RECORDS SHOWN >>
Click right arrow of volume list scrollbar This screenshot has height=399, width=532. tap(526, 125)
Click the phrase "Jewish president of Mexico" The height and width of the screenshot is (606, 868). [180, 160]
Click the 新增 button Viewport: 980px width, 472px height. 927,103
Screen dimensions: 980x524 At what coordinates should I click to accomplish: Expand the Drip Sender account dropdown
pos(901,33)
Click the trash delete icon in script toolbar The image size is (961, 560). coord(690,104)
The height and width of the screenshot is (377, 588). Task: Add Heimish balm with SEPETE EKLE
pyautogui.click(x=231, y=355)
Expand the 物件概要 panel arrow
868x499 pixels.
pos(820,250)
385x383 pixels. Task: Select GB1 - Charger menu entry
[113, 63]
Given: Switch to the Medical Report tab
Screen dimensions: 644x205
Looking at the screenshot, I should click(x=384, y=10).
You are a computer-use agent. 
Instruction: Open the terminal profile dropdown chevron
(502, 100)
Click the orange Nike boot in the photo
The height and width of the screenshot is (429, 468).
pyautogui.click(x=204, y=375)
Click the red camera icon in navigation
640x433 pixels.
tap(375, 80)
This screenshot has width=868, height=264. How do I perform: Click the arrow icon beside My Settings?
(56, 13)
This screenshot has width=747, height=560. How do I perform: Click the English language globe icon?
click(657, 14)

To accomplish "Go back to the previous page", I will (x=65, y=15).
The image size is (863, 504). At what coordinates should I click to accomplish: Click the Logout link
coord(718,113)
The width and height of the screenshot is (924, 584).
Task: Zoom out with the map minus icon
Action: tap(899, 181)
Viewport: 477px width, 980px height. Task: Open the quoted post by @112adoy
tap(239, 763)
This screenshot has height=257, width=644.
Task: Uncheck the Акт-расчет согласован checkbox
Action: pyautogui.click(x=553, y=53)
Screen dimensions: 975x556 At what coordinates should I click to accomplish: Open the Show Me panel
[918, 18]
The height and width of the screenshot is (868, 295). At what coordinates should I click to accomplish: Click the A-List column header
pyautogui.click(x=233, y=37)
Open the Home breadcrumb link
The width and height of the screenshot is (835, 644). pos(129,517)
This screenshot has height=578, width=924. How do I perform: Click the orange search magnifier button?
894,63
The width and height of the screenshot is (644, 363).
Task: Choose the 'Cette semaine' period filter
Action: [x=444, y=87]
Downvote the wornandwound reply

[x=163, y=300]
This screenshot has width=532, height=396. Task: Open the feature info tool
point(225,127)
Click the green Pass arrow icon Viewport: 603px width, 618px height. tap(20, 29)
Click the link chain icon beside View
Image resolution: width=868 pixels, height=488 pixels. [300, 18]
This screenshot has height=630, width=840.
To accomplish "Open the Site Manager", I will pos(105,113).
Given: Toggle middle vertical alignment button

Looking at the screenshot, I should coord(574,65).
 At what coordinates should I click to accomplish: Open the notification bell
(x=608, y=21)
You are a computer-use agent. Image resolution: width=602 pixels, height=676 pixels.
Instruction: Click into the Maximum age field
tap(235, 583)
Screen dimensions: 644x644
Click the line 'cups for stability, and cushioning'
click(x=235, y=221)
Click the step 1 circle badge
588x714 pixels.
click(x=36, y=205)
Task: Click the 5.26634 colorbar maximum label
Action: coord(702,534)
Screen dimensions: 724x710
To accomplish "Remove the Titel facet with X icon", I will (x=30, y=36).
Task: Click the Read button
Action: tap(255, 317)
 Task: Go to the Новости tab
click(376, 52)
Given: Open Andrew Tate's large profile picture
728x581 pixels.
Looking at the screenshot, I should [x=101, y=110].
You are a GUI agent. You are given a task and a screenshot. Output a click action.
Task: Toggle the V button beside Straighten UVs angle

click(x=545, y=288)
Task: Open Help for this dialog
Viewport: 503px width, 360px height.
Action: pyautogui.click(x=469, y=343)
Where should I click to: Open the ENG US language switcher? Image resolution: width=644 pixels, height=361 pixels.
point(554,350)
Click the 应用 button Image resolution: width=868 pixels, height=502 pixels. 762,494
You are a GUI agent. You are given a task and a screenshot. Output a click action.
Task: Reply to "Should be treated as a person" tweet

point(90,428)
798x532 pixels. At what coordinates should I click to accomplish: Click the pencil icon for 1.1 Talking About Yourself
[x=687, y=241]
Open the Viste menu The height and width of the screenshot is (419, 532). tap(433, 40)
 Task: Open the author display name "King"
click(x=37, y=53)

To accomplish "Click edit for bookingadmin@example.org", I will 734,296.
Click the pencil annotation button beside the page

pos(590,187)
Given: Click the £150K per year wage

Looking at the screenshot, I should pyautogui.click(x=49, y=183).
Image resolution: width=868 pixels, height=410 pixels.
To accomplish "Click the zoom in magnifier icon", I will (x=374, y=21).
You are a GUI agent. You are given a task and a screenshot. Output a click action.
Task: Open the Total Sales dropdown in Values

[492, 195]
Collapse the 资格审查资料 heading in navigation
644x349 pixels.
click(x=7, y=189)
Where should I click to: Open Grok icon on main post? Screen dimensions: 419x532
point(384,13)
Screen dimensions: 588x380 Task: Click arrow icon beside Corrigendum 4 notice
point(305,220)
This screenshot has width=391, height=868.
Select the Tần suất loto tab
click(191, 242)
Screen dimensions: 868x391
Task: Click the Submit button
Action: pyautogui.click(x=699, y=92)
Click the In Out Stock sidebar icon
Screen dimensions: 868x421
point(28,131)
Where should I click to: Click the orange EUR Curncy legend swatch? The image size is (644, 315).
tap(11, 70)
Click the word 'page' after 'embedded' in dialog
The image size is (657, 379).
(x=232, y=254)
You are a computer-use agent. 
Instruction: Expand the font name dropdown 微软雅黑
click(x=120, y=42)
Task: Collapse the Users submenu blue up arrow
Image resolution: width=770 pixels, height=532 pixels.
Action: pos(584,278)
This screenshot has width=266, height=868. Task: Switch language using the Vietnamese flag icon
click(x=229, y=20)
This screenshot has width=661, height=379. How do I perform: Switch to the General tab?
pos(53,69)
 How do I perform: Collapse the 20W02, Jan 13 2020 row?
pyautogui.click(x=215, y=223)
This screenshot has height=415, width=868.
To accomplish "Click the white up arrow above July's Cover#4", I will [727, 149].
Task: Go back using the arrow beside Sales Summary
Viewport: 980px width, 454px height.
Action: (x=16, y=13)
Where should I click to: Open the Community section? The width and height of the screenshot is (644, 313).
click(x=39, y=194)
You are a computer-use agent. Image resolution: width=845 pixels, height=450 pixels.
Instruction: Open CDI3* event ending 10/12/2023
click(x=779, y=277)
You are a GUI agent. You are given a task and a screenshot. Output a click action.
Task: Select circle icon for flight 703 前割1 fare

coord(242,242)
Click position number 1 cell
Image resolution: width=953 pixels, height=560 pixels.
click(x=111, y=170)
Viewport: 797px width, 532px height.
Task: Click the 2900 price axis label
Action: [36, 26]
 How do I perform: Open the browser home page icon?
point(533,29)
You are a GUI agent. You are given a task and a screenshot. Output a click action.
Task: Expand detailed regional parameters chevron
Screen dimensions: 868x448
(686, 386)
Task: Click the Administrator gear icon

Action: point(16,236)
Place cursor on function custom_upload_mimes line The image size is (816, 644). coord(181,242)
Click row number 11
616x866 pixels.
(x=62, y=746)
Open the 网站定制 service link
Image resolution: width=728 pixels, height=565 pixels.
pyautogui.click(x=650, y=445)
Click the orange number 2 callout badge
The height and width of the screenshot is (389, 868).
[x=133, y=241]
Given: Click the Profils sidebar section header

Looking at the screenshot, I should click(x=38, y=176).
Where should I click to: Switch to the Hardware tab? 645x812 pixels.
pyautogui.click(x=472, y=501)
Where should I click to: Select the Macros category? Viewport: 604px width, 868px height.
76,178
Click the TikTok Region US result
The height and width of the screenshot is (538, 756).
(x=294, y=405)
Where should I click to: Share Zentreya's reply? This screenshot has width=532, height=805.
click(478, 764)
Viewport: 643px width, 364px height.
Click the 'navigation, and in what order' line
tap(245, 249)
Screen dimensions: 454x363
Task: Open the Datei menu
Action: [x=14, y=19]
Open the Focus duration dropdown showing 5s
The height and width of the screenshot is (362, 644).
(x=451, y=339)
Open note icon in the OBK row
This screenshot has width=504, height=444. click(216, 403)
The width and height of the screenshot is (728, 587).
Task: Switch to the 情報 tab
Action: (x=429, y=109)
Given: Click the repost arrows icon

INSTRUCTIONS FOR THE TASK >> The expected answer is a copy of each line above containing "dialog".

EXERCISE ANSWER >>
Task: Open Help for this dialog
Click the word 'page' after 'embedded' in dialog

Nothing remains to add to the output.